What is your immune system?
Your body’s immune system is the complex system of cells and organs which gives you protection against infection and illness. You can see some of it, for example your skin, tears, and mucus. But there’s much more if it you can’t see, including specialist blood cells and bone marrow.
Your immune system knows which cells are part of your body and recognises anything unfamiliar which poses a threat. Its job is to get rid of any outside attacks before you can get ill.
The first line of defence
The front line of your immune system tries to stop bad microbes from getting inside your body in the first place. These are the bits of your immune system you can see or feel: your skin, mucus membranes, tears, saliva, and blood clots. It also includes the normal body flora in the lining of your nose and digestive system.
Did you know that the human gut contains around 1kg of good bacteria?
The second line of defence
If an invading infection manages to get past all that, your immune system activates the next stage of protection. This includes phagocytes (a type of white blood cell).
How does your immune system recognise your own cells?
It’s pretty amazing, really! Your body’s cells all have a kind of ID-tag on them called antigens. Antigens identify your own cells as a natural part of your body. By reading this tag, your immune system knows these cells are yours and belong in your body.
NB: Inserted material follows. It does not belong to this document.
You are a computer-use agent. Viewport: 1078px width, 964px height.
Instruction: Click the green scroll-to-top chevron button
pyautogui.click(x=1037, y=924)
If a virus, germ, or bacteria tries to get into your body, your immune system will know it is an invader because of the strange antigens.
Did you know that your antigens are unique to you, unless you are one of a pair of identical twins?
What your immune systems guards against
Your immune system will do its best to protect you against anything unfamiliar. This includes infections, bacteria, and parasites. Virus particles are tiny and can enter healthy cells. Bacteria are larger than viruses, but still small enough to invade our cells. Some bacteria are useful and necessary like the gut bacteria that helps us digest our food.
Your immune system works hard to know the difference and get rid of the dangerous type but it can also backfire by being a little over enthusiastic! It can over react to harmless external invaders (which is what happens when you have hay fever) or it can attack donated blood cells or organs from a donor. Sometimes, a person’s immune system can turn against the body’s own cells- this is called autoimmune disease.
1000 million defender cells
Your immune system really is incredible. It uses a huge army of white blood cells (called defender cells) to fight off infection and bacteria. Your body makes about 1000 million defender cells every day in your bone marrow. Defender cells include macrophages which circulate around your body constantly looking out for foreign invaders. This is the natural immunity you are born with.
If an infection gets past your macrophages and starts to multiply in your body, your immune system sends in the second line of attack: T- and B-cells. These are the cells that give you acquired and permanent immunity, protecting you from the same kind of infection in future.
Permanent immunity
When you get an infection, your body will rally the immune system to fight and destroy the germs. However this can take some time, especially if it is the first time you have had this specific infection. Once you have been infected the first time, your body will remember what to do and if you ever get the same infection again, it will respond more quickly. This kind of permanent immunity lasts a lifetime.